*** Opening SUPPLIED ENTRIES ***
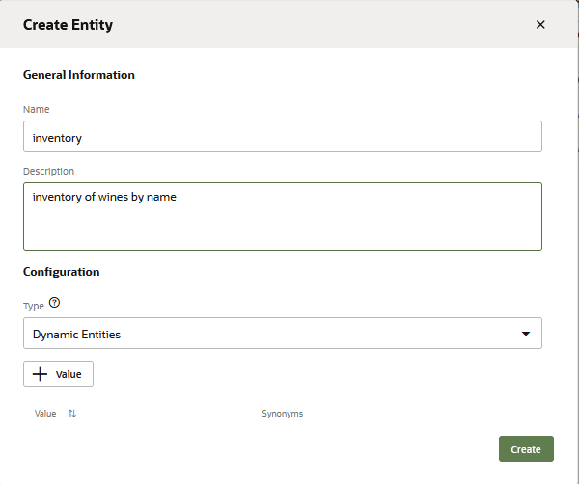This screenshot has height=484, width=579.
Task: Click the Configuration section heading
Action: coord(62,272)
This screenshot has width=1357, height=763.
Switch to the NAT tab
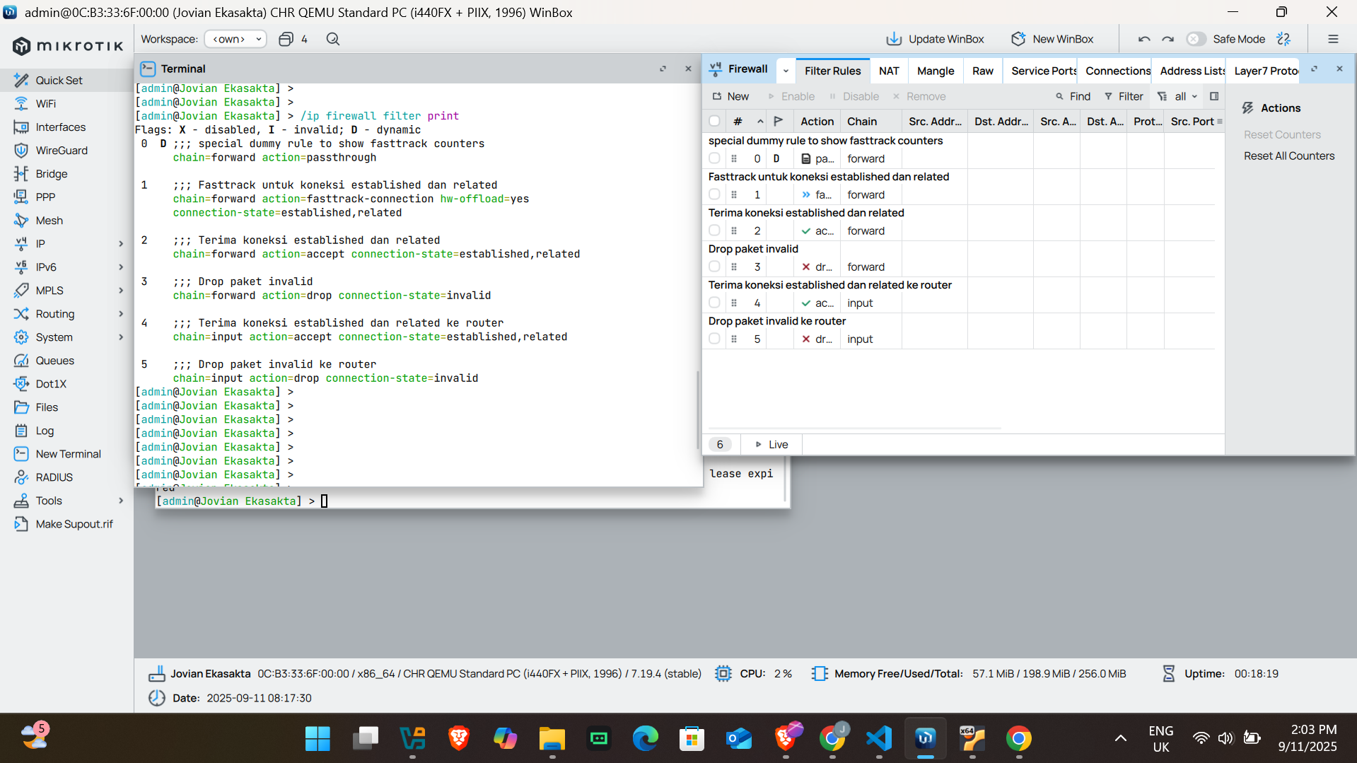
*** Closing SUPPLIED ENTRIES ***
• EXERCISE GOAL: Beginning with the line where "This screenshot has width=1357, height=763." appears, transcribe the records above word for word through their last line, and include no pictures.

• SOLUTION TO THIS EXERCISE:
This screenshot has width=1357, height=763.
Switch to the NAT tab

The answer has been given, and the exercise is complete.